### Excerpted data
☆ ☆ ☆
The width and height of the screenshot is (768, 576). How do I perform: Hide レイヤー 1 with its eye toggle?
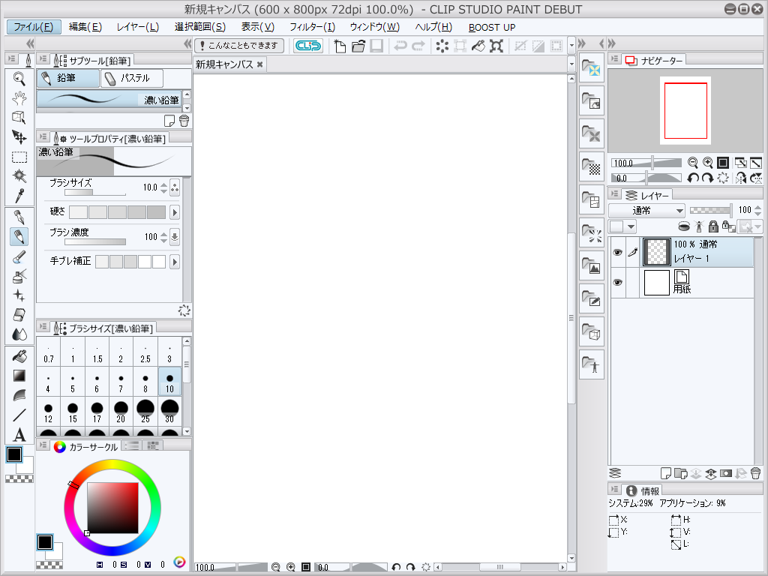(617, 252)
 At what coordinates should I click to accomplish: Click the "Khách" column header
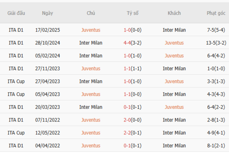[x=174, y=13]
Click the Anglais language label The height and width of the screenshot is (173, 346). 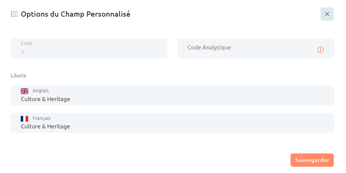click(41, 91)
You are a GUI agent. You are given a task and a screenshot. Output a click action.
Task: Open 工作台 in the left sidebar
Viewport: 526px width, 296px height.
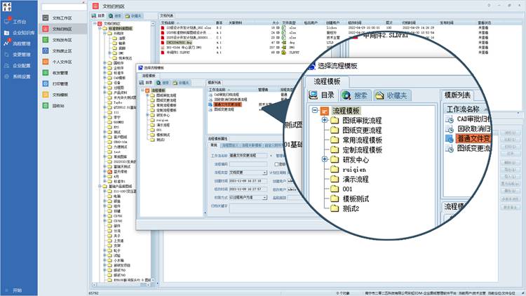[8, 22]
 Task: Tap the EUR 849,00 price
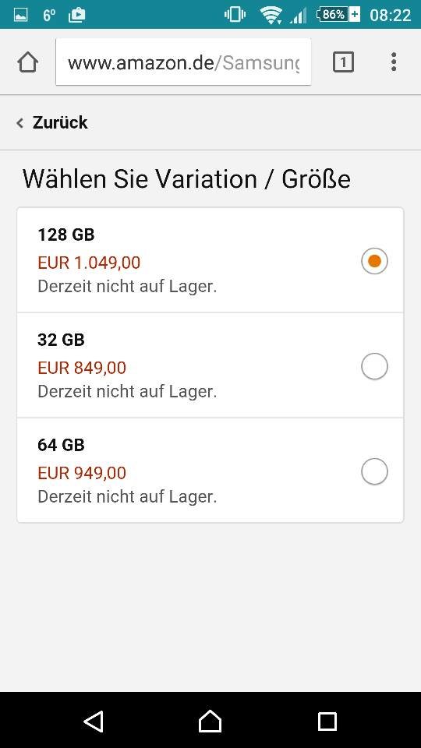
☆ ☆ ☆
### What to do
Write out exactly, and nothing more than, the lines of the entries above from the line containing "You are a GUI" through the final line; omit any pictures.

### Task result
You are a GUI agent. You are given a task and a screenshot. Output a click action.
Task: Open 工作台 in the left sidebar
Viewport: 526px width, 296px height.
[8, 22]
 Task: Tap the EUR 849,00 price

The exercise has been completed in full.